The stories written in the Torah were only available in the Temple during Jesus’ life, and as the stories of Jesus’ life were written down and the letters passed throughout the new Christian towns, the people had to only hear about the miracles, life and Resurrection of Jesus through the telling of these stories from the disciples. Rod Bennett tells us the story of how our Bible came to be in Scripture Wars: How Justin Martyr Rescued the Old Testament for Christians. Here are three of the many fascinating facts of our Catholic Bible.

The problem didn’t start with Jesus

Even before the disagreement began with what books in the Bible should or should not be included, every Jewish synagogue had jars filled with different scrolls of writings accepted by the particular group. For example, the Sadducee’s only accepted the five books of the Torah while the Pharisees included the prophets and wisdom literature.

Of course, both groups rejected the ‘new’ writings of Christians, but there were those Hellenized Jews that would read the early Christian writings. With so many separated writings, and new stories written new languages like Greek, and questions like “should the Christians even include the old Jewish laws and traditions and only include the teachings of Jesus?” were being considered. It is only by the grace of God that worked to resolve what is true Sacred Scripture and what should not be included.

Three men and a book

Around the time of A.D. 100, Aquila and Marcion grew up in the same area of what is now modern day Turkey. They lived in an area that was a mix of Jews and Greeks. They would have most likely studied out of the Septuagint. This is Scripture that “according to legend, seventy independent scholars, working two hundred years before Christ at the behest of King Ptolemy of Egypt, produced Greek translations of the original Hebrew books that agreed so completely with one another that this was taken as a sign of divine intervention.” Justin, a self-proclaimed Samaritan, became a believer based upon the Old Testament writings and became a believer in Jesus when he realized how the whole Bible was Christocentric. While all three knew the Old Testament and heard the new Christian writings, all had to battle to defend and decide what was divinely inspired and what was not.

The Bible isn’t just the merging of the books, but the whole story

In completing the new Christian Bible, these men had to dive deep into the scripture and balance all of the stories and make sure they all integrated together to give us the complete story of Salvation History. They deciphered word by word, book by book, and argued and justified each line of Old Testament scripture balanced with it’s counterpart in what is the New Testament.

In this way, we can say that St. Justin’s work was an unqualified success. Not only did he and his school succeed in driving both the Judaizing and Marcionizing errors out of the Catholic Church, but he also showed that it is actually the unity of God’s plan that explains its surface discontinuities.

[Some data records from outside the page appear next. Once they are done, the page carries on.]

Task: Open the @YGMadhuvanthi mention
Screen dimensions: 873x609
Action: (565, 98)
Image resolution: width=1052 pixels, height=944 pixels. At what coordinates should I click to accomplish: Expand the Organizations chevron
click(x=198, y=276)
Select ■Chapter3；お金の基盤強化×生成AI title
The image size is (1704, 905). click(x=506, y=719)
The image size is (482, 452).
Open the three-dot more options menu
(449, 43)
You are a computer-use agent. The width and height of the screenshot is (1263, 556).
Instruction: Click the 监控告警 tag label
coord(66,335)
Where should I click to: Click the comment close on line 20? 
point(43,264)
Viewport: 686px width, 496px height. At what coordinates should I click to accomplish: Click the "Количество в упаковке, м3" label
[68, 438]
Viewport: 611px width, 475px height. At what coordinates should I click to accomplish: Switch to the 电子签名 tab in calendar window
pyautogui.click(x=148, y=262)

To get the full picture of what all went into the Bible, we must study the complete picture of what was happening at that time in history, how the writers came to prove what should and should not be included in the complete Bible. Just as the Apostles argued about the faith of the new Christians and should they be held to the old Jewish law, St. Justin had to also understand the true meaning of what it meant to be a Christ-follower, even when his faith was still very young. Scripture Wars: How Justin Martyr Rescued the Old Testament for Christians by Rod Bennett, explains how this all comes to be, and how St. Justin gave us the Sacred Scripture we hold true today.